スウィングする人
11月30日(木)
年明けの1月、職場を会場にしたイベントを開催することになり、広く参加を呼びかけようとしている。
私なりに、けっこう本腰を入れて企画したイベントである。
企画協力者というべきか、仕掛け人というべきか、世話人代表のKさんと一緒に、色々なところに呼びかけているのだが、
「こうしてみると、我々って、思ったより友だちが少ないですねえ」
と、ため息をつくばかりである。
そうだよなあ。たしかに「知り合い」は多いが、こういうときに「来てください」と言って本当に来てくれそうな人って、指折り数えてみると、いないものだ。
こんなとき、いつも思い出すのは、むかしのドラマ「高原へいらっしゃい」(1976年)のワンシーンである。
八ヶ岳にある高原のホテルを立て直そうと、東京から集められた若者たちが、ホテルの従業員として住み込みで働いている。
しかし無名の小さなホテルなので、まったく宿泊の予約が入らない。
ホテルで下働きをしている、地元のおばちゃん(北林谷栄)が、若者たちを見かねて、彼らを集めて言う。
「おまいら、東京に友だちいねえのか?」
「…そりゃあいますけど」
「だったら1人ずつその友だちに電話かけて、このホテルに泊まってもらえるようにお願いしてみたらいいでねえか!それくらいの友だちは、いるだろ!」
「そんなこと、できるわけないでしょう」
「やってみなけりゃ、わからねえでねえか!」
おばちゃんにハッパをかけられた若者たちは、ひとりひとり電話の前に立つ。
しかし、ことごとく失敗する。結局、誰ひとり友だちをよぶことができないまま、終わるのである。
細部は忘れたが、たしかこんな感じだった。
このシーン。子供の頃にはよくわからなかったが、大人になってみると、けっこう身につまされる。
さて夕方、いつものように「丘の上の作業場」に行く。
「1月にお招きする方は、『この人のお話を聞かなかったら、いったい誰の話を聞くのだ?』というくらい、重要な方ですからね。こちらとしても、本気を出さなければなりません」世話人代表のKさんが言う。
そう、そうなのだ。
「この人のお話を聞かなかったら、いったい誰の話を聞くのだ?」という人を、お招きすることにしたのだ。
しかし私には、トラウマがある。
2年ほど前、「職場環境の改善」というテーマで、ある有名な先生を職場の講演会にお呼びすることにした。「この人のお話を聞かなかったら、いったい誰の話を聞くのだ?」というくらい、有名な先生である。まさに、満を持してお呼びしたのである。
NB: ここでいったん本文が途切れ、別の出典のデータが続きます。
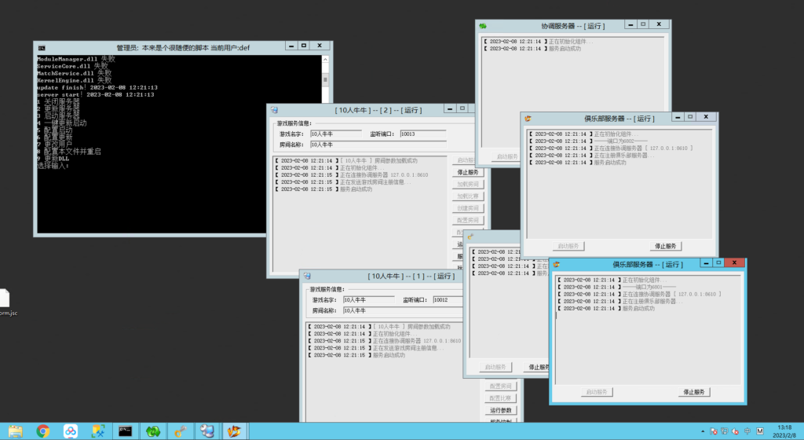Click the M input method tray icon

[759, 431]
しかし結果は、ほとんど聴衆が集まらず、さんざんな結果に終わった。
そのときのことは、このブログにも書いた。
ほとんどの人が無関心だったのである。現状に多少の窮屈さがあっても、一見物わかりのよさそうな者同士が集まって、ささやかなうわさ話に興じながら暮らしている方が気楽だからだろう、と私は解釈した。
これ以後私は、「打てば響く人」と「そうでない人」という目で、人間を見るようになった。
映画「スウィングガールズ」の中で、私の大好きなセリフに、
「全ての人間は二つに分けられる。『スイングする人』と『スイングしない人』に!」
というのがあるのだが、このセリフを私は、世界には、「心を揺さぶられる人」と「心を揺さぶられない人」がいる、と解釈している。
できれば私は、「スウィングする人」でいたい。ジャズも好きだし。
でも、どうせ周りの知り合いに声をかけたってムダなんだろうなあ。そんな悲観的なことばかり、頭の中をぐるぐる回っていたのだが、「丘の上の作業場」で、世話人代表のKさん、同い年の盟友Uさん、卒業生のT君などと話しているうちに、だんだん心がほぐれてきた。
「せっかくですから、講演会の会場は、もっと大きな教室をおさえたらどうです?」
卒業生のT君が提案する。
「それもそうだな。…じゃあ、会場を大きな教室に変更することにしようか」
いっちょやってみるか。明日、会場の変更の手続きをとることにしよう。そして少しずつでも「スウィングする人」を見つけていこうではないか。